— start PASSAGE SHOWN —

Today a plane ticket to experience the culture of another country is as affordable as ever, but the ultimate form of travel is time travel: going to the past and visiting a culture that can’t be photographed and shared on Instagram.
History is not about memorizing facts or events that happened. It’s not even about understanding our place in the world and how our world came to be.
The real purpose of history is to try to understand why people behaved the way they did, to help us make better decisions and live a better life today.
What were the assumptions and evidence available to those in the past? What ideas were important to their decisions? What’s different about the assumptions we have today?
We talk about history as if it proceeds in a series of events, but this is misleading—it’s not the outcomes that matter, but the decisions that led to those outcomes. People in the past did not know the final outcomes, only the context they lived in and the actions they took as a result.
Today’s news looks like it “just happened”, but newspapers don’t explain why it happened or what factors most influenced people to act the way that they did.
The Pirahas’ view that children are equal citizens of society means that there is no prohibition that applies to children but does not equally apply to adults and vice versa…. They have to decide for themselves to do or not to do what their society expects of them.
Here is an incident observed by Daniel Everett among the Piraha Indians: “We noticed that a [Piraha] toddler about two years old was sitting in the hut behind the man we were interviewing. The child was playing with a sharp kitchen knife, about nine inches in length. He was swinging the knife blade around him, often coming close to his eyes, his chest, his arm, and other body parts one would not like to slice off or perforate. What really got our attention, though, was that when he dropped the knife, his mother—talking to someone else—reached back nonchalantly without interrupting her conversation, picked up the knife, and handed it back to the toddler. No one told him not to cut himself or hurt himself with the knife. And he didn’t, but I have seen other Piraha children cut themselves severely with knives.”
I love examples like this because it opens my mind to consider questions I hadn’t even thought to ask. Even an idea seemingly as basic as “children shouldn’t be allowed to play with knives” is not a human universal—not across cultures, and not across time.
Of course, not everything from the past is good, and there are plenty of outdated ideas that we’ve discarded for good reasons. But I’m free to pick and choose the best parts of the past to carry with me, and cherish the unique set of circumstances that led to the present.
Reading history is rewarding to me for the same reason I love to travel: it challenges me to learn from a culture different from my own and expand my worldview. It gets me into the habit of questioning my assumptions and helps me think more creatively. It stretches me to maintain an open mind and stay curious about the world.
What are some decisions you will make differently today, if you learned how those decisions were made by people in the past?

— end PASSAGE SHOWN —
— start DATASET EXTRACT —

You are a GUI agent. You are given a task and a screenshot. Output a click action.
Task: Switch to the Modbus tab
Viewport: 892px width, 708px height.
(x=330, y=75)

— end DATASET EXTRACT —
— start DATASET EXTRACT —

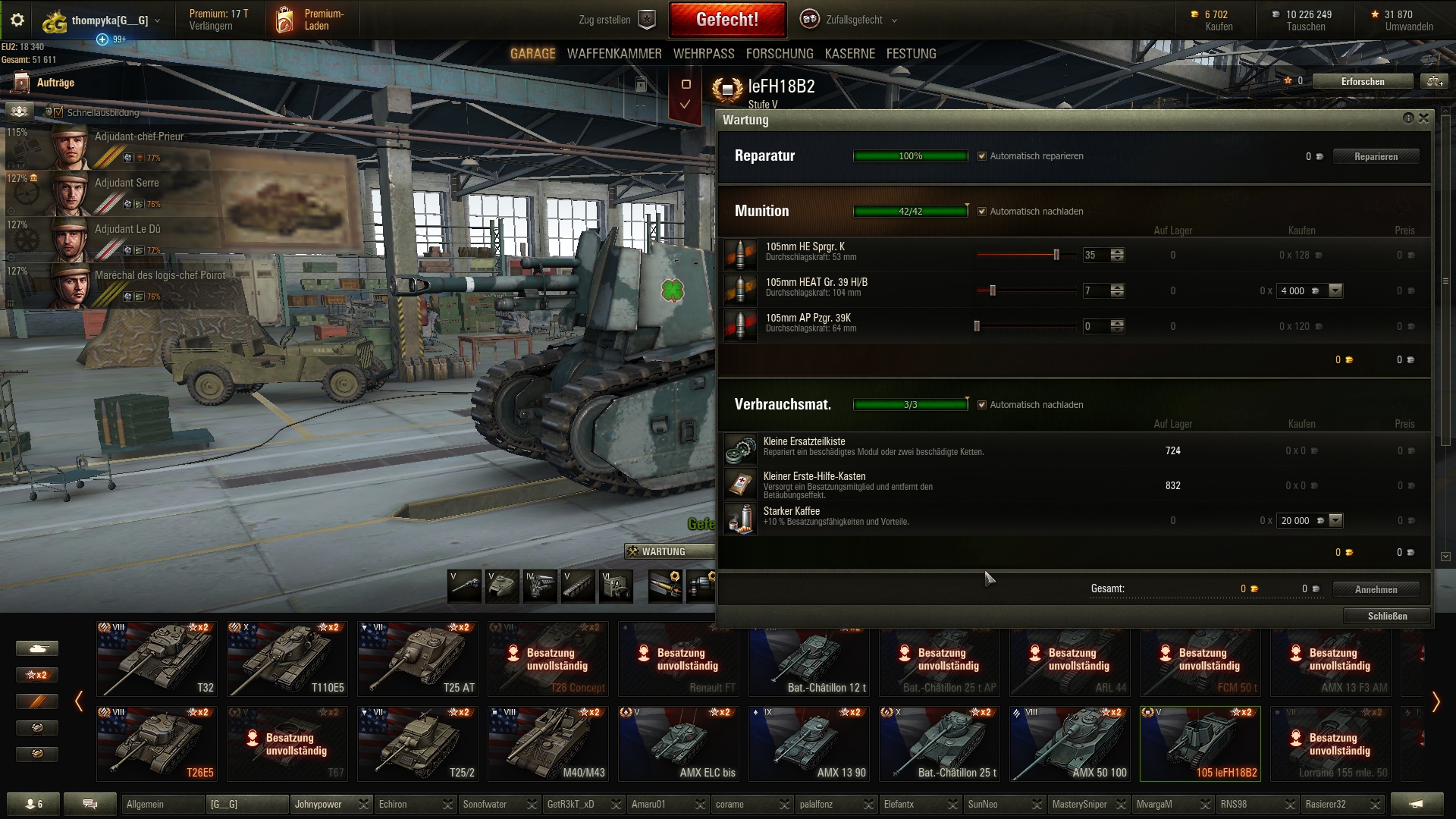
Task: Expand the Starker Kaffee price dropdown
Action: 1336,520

— end DATASET EXTRACT —
— start DATASET EXTRACT —

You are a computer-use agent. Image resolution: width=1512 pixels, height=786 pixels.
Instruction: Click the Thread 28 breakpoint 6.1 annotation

— end DATASET EXTRACT —

● **YOUR TASKS**
**1.** In two sentences, how would you summarize the essay on reading history?
**2.** Could you write out the essay on reading history, beginning at the words "Of course, not" and stopping after "people in the past?"?
The items were taken from a separate source.

● **OUTPUTS BY TASK**
**1.** The real purpose of history is to understand why people in the past behaved as they did, looking at the assumptions and decisions behind events rather than their outcomes, so that we can make better decisions today. Like travel, reading history challenges one's assumptions: the Piraha toddler who was handed back a knife shows that even basic ideas are not universal across cultures or time, and such examples encourage an open, curious mind.

**2.**
Of course, not everything from the past is good, and there are plenty of outdated ideas that we’ve discarded for good reasons. But I’m free to pick and choose the best parts of the past to carry with me, and cherish the unique set of circumstances that led to the present.
Reading history is rewarding to me for the same reason I love to travel: it challenges me to learn from a culture different from my own and expand my worldview. It gets me into the habit of questioning my assumptions and helps me think more creatively. It stretches me to maintain an open mind and stay curious about the world.
What are some decisions you will make differently today, if you learned how those decisions were made by people in the past?